Kolumbianische Fußballfans am 15.6.1998 im Stade Gerland von Lyon mit Foto-Transparent, das an Andres Escobar erinnert

Stichtag

13. März 1967 - Nationalspieler Andres Escobar in Medellin geboren

Für Kolumbiens Nationalmannschaft geht es am 22. Juni 1994 in der Weltmeisterschafts-Vorrunde um die Qualifikation für das Achtelfinale. Nach der 1:3-Auftaktpleite gegen Rumänien ist das Duell mit Gastgeber USA schon ein Schicksalsspiel. Doch alle kolumbianischen Spieler wissen, dass für sie vor 93.000 Zuschauern in der brodelnden Rose Bowl von Pasadena, Kalifornien, viel mehr auf dem Spiel steht als nur ein blamabler WM-Abschied.
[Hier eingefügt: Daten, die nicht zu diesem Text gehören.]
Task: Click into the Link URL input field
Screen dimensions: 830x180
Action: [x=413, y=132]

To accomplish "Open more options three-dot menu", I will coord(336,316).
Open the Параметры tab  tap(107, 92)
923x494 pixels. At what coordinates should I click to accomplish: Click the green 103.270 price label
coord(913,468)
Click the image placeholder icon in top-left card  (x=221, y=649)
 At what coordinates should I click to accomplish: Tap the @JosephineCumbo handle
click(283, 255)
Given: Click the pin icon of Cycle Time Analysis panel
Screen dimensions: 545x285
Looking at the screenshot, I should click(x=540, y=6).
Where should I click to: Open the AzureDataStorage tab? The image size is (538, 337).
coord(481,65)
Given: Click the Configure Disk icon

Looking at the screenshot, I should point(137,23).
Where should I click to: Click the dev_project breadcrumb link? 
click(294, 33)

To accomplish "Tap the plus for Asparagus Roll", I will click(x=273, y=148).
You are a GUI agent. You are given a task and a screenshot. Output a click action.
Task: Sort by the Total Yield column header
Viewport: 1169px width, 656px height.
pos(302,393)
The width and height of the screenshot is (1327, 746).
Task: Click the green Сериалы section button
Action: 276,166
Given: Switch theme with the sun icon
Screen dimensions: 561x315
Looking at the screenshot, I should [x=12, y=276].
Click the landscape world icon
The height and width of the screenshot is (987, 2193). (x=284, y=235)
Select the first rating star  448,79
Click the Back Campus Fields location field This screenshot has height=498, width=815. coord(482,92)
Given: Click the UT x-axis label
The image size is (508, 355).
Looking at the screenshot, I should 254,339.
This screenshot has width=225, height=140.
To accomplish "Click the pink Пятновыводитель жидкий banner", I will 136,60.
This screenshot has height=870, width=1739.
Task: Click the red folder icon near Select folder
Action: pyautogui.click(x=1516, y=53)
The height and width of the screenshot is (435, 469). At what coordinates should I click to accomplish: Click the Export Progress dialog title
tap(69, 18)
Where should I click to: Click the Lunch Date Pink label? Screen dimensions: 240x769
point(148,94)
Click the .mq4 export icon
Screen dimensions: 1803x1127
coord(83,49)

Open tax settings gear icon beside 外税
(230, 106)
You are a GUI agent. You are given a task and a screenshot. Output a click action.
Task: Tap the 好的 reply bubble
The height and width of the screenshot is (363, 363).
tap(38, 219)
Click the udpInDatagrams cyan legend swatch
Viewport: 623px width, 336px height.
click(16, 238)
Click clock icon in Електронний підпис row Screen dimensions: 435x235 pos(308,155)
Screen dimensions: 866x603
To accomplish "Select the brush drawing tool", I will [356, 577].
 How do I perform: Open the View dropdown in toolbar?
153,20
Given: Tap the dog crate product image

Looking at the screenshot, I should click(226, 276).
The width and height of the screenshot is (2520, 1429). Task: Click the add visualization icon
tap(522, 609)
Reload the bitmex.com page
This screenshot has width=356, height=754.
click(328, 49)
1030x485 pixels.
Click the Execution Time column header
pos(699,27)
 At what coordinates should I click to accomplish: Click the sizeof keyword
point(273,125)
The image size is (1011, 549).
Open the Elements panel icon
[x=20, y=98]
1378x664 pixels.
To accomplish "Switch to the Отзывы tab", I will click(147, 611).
Die Südamerikaner gelten bei Fachleuten als Geheim-Favorit auf den WM-Titel; entsprechend hohe Summen hat die einheimische Drogenmafia auf einen Sieg "ihres" Teams gewettet. Und vor dem Anstoß jeden einzelnen Spieler wissen lassen, dass man so viel Geld ungern verlieren würde. Auch Andres Escobar kennt die Drohungen. Doch der 27-jährige Verteidiger aus Medellin kann nicht ahnen, dass er an jenem 22. Juni nicht nur das WM-Finale und das Geld der Drogenbosse, sondern auch sein Leben verspielen wird.

Ein Gentleman der Stadien

Im fußballverrückten Kolumbien, dem Land mit der höchsten Mordrate der Welt, steht Andres Escobar bei Atlético National, dem Club von Drogenboss Pablo Escobar, unter Vertrag. Der am 13. März 1967 geborene Spieler gilt als Musterprofi. Mit dem berüchtigten Kokain-Paten aus Medellin hat er nur den verbreiteten Nachnamen gemein. Andres Escobar genießt höchstes Ansehen, seit er mit Atlético 1989 zum ersten Mal die Copa Libertadores, die Champions League Südamerikas, gewonnen hat. Die Fans verehren den schlanken, besonnenen Abwehrspieler mit den höflichen Manieren  als "El Caballero de las Canchas", den Gentleman der Stadien.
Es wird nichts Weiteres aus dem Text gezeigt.